> **Consigne**
Relevez, dans l'extrait ci-dessous, toutes les actions pour lesquelles l'auteur bénit « le Père de toute consolation ».

> **Texte à lire**

=-=-=

Vous êtes sans doute étonnés que, depuis le
jour où le fardeau du gouvernement de toute l'Église a été imposé à
notre faiblesse, nous ne vous ayons pas encore adressé nos lettres comme
l'auraient demandé, soit la coutume introduite même dès les premiers
temps, soit notre affection pour vous. C'était bien, il est vrai, le plus
ardent de nos vœux de vous ouvrir tout d'abord notre cœur, et de vous
faire entendre, dans la communion de l'esprit, cette voix avec laquelle,
selon l'ordre reçu par nous dans la personne du bienheureux Pierre nous
devons confirmer nos frères ( LUC.
XXII, 32). Mais vous savez assez quels
maux, quelles calamités, quels orages nous ont assailli dès les premiers
instants de notre Pontificat, comment nous avons été lancé tout à coup
au milieu des tempêtes, ah ! si la droite du Seigneur n'avait
manifesté sa puissance, vous auriez eu la douleur de nous y voir
englouti, victime de l'affreuse conspiration des impies.
Notre cœur se refuse à renouveler, par le triste tableau de tant de périls,
la douleur qu'ils nous ont causée, et nous bénissons plutôt le Père de
toute consolation d'avoir dispersé les traîtres, de nous avoir arraché
au danger imminent et de nous avoir accordé en apaisant la plus terrible
tempête de respirer après une si grande crainte. Nous nous proposâmes
aussitôt de vous communiquer nos desseins pour la guérison des plaies
d'Israël, mais le poids énorme de soucis dont nous fûmes accablé pour
le rétablissement de l'ordre public, retarda encore l'exécution.
À ce motif de silence, s'en joignit un nouveau : l'insolence des
factieux qui s'efforcèrent de lever une seconde fois l'étendard de la rébellion.

=-=-=

> **Données enregistrées**
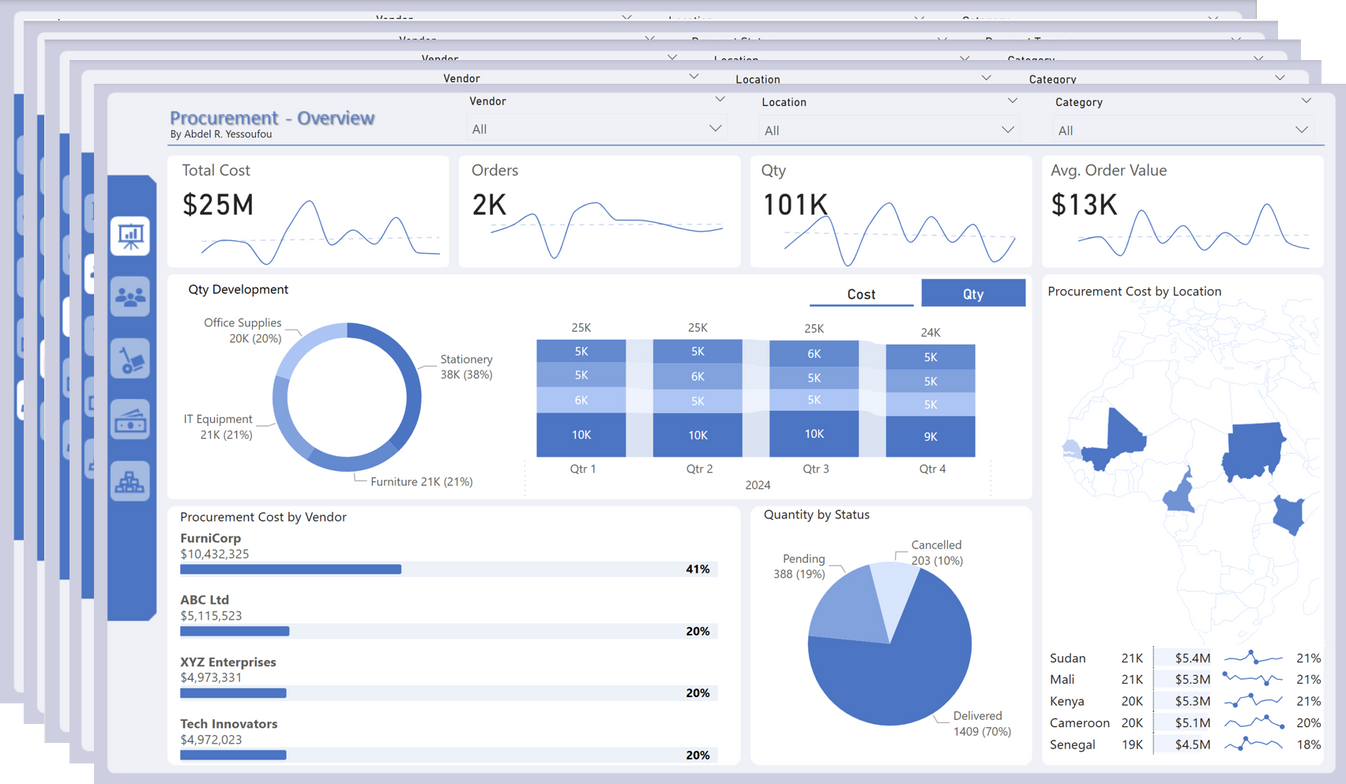Click the FurniCorp vendor label
1346x784 pixels.
(x=211, y=538)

=-=-=

> **Corrigé**
- d'avoir dispersé les traîtres
- de nous avoir arraché au danger imminent
- de nous avoir accordé, en apaisant la plus terrible tempête, de respirer après une si grande crainte